Gabon : vers un budget 2027 axé sur les résultats concrets
Gabon : vers un budget 2027 axé sur les résultats concrets
Une révolution dans la gestion des finances publiques
Le Gabon rompt avec des décennies de pratiques budgétaires traditionnelles. Plus question de financer des structures par simple reconduction de crédits. Chaque euro public devra désormais s’inscrire dans une logique de performance, avec des résultats tangibles à la clé. Routes rénovées, écoles accessibles, accès à l’électricité généralisé ou encore emplois créés : tels sont les nouveaux critères de succès pour les administrations.
Cette transformation vise à éliminer les dérives les plus courantes dans la gestion des fonds publics. Fini les dépenses non justifiées, les fonds non traçables ou les recettes échappant aux radars du Trésor. Les ministères et agences publiques devront désormais fournir des comptes rendus détaillés, assortis d’objectifs précis et mesurables. Les ressources générées par les entités publiques seront intégralement répertoriées et reversées au budget de l’État, renforçant ainsi la transparence financière.
Cette approche audacieuse envoie un signal fort aux partenaires internationaux. Dans un contexte où la qualité de la gouvernance budgétaire est scrutée à la loupe, le Gabon se positionne comme un acteur déterminé à moderniser sa gestion économique.
Croissance économique : entre ambition et prudence
Le budget 2027 table sur une croissance de 5,1 %, contre 4 % attendus pour 2026. Un objectif ambitieux, soutenu par des investissements publics et privés, ainsi que par le développement de secteurs clés comme le manganèse, le bois transformé ou l’huile de palme. Le gouvernement mise sur une diversification économique accélérée, avec une attention particulière portée aux industries non pétrolières.
Les projections budgétaires reposent sur des hypothèses prudentes concernant les cours du pétrole. Une stratégie visant à réduire la dépendance aux hydrocarbures, un défi que peu de pays producteurs ont réussi à relever durablement. En misant sur des secteurs moins volatils, le Gabon cherche à stabiliser ses recettes et à sécuriser son avenir économique.
L’équilibre délicat entre rigueur et justice sociale
La réforme budgétaire s’inscrit dans un contexte de négociations avec le Fonds monétaire international. Pourtant, les autorités gabonaises ont tenu à rassurer : la rigueur ne se fera pas au détriment des populations. Les dépenses sociales – accès à l’eau, électricité, santé, éducation et aides aux plus vulnérables – resteront une priorité absolue.

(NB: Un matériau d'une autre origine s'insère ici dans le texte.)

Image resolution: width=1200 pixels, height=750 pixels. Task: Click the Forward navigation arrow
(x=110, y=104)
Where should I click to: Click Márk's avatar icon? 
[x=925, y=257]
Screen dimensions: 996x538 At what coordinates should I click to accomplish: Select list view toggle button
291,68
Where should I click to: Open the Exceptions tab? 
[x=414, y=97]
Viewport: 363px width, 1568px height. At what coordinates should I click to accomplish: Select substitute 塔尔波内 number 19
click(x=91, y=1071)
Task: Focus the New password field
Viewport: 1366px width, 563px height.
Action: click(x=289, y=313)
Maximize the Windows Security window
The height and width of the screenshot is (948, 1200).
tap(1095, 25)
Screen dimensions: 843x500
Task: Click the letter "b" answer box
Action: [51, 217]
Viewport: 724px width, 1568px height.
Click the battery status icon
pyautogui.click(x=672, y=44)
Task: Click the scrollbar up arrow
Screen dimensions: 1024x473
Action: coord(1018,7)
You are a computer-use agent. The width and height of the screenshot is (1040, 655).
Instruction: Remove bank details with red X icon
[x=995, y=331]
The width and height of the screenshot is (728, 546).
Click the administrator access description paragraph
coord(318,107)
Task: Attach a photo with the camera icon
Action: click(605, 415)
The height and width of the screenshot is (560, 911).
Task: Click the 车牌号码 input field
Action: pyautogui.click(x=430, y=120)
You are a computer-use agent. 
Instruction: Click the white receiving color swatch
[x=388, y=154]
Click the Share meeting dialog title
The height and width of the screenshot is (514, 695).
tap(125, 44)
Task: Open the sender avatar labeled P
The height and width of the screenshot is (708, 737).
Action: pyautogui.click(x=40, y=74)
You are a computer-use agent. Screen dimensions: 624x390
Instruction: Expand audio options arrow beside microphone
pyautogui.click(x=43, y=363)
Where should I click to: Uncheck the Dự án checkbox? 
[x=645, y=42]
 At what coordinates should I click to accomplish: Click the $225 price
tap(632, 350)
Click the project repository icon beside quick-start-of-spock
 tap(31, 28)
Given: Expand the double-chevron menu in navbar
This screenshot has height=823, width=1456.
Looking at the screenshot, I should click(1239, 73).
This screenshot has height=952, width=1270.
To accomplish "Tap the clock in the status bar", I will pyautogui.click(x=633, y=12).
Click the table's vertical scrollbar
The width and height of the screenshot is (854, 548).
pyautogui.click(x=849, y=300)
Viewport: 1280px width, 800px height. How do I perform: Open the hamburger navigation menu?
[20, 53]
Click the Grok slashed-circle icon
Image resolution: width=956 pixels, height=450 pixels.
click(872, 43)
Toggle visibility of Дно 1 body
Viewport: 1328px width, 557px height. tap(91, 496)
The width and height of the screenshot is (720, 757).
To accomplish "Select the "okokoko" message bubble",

Six axes majeurs guident les arbitrages :
- Amélioration de l’accès à l’eau et à l’énergie ;
- Soutien à l’entrepreneuriat des jeunes ;
- Développement des infrastructures ;
- Construction de logements sociaux ;
- Renforcement de la justice sociale ;
- Promotion du développement durable.
Le véritable défi ne réside pas dans l’élaboration des chiffres, mais dans leur traduction en actions concrètes pour les citoyens. Si les réformes portent leurs fruits – écoles mieux équipées, routes entretenues, opportunités professionnelles accrues –, alors le Gabon pourra revendiquer une avancée majeure dans sa gouvernance économique. Sinon, le budget de résultats ne sera qu’une promesse de plus dans la longue liste des réformes inabouties en Afrique.
L’année 2027 pourrait ainsi marquer un tournant pour le Gabon, et peut-être inspirer d’autres nations à repenser leur gestion publique.